Swedish media executive

Daniel Halasz (born in 1976 in Gothenburg, Sweden) is an advertising executive living and working in Copenhagen, Denmark. He is best known for his work within content marketing and advertising for which his campaigns has won numerous awards. He is the former CEO and founder of the award-winning production companies Feist ApS and DBM, and currently holds the position as Head of Production at Grey Group in Denmark, where he's also part of the leadership team.

Halasz grew up in Gothenburg, Sweden and later lived in Barcelona, Hawaii, Los Angeles, London, and Copenhagen. After receiving a BA in Communications, Halasz was one of only 12 students accepted to the prestigious MA degree in Film & TV Producing from Royal Holloway, University of London. Halasz also holds an associate degree in Journalism from Gothenburg University.

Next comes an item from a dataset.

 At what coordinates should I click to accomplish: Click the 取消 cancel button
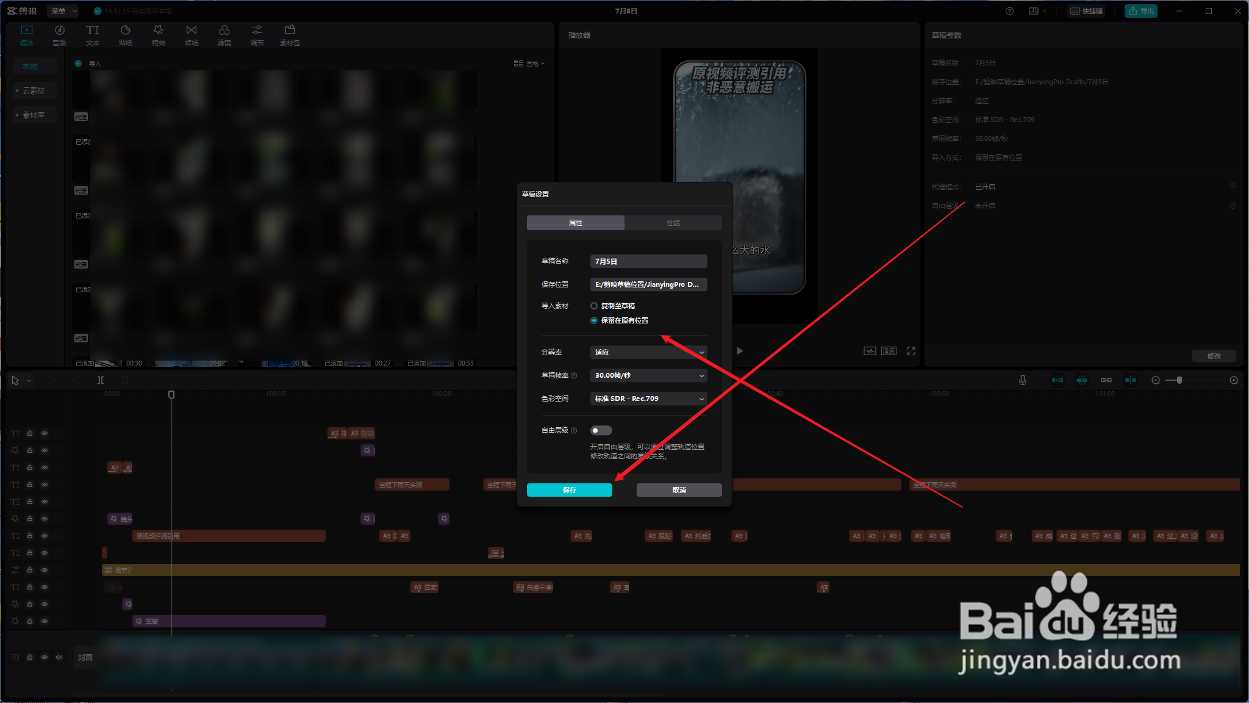[x=679, y=490]
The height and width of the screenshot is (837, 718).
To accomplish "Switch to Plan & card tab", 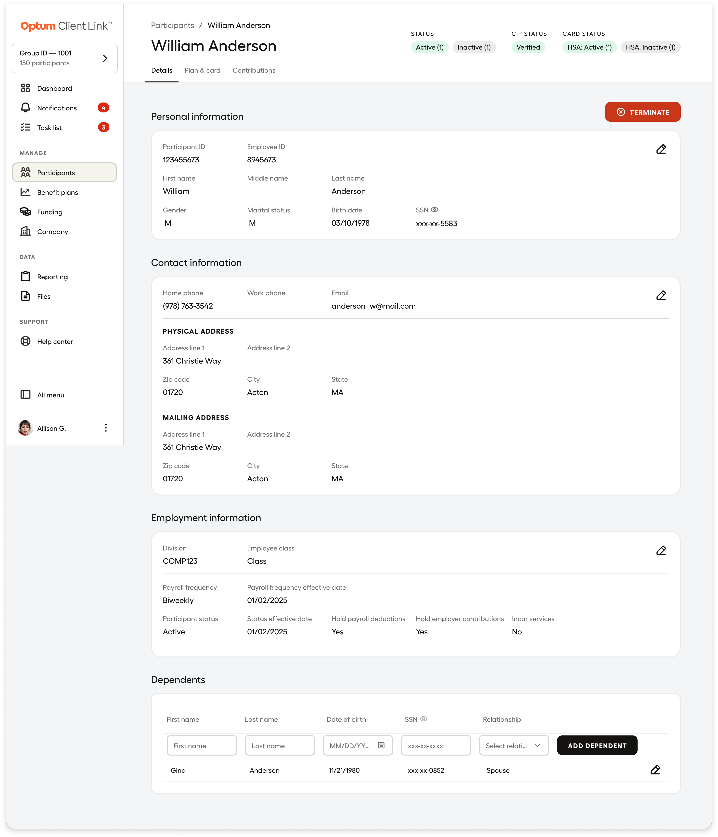I will [x=202, y=70].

Halasz has worked as a full-time Producer and Creative Director for companies such as Viasat Broadcasting, The Walt Disney Company and Discovery Communications. The two companies he founded have developed campaigns for Tier 1 brands such as Audi, Red Bull, HBO, Velux and IBM.

In 2004 Halasz directed and produced the documentary "Söndrige Sondre" (Broken Brother) which premiered at The Gothenburg International Film Festival and later aired on the Swedish TV channel SVT 2. The documentary, which was critical to his brother's diagnosis of schizophrenia and incarceration to a mental hospital, stirred up a public debate about the Swedish mental healthcare system. The film eventually led to his brother's release from the mental institution.

Halasz has won a number of awards throughout his career, most notably Cannes Lions, Effie Awards and the Promax BDA awards for excellence in Content Marketing & Promotion. In 2014, Halasz also received the honorary ´Best Marketing Team of the Year´ award from Promax BDA Europe for his role in Discovery Networks Nordic's in-house marketing team.

Halasz is the grand nephew of the pioneering animator John Halas, known for movies such as Animal Farm and Snip & Snap.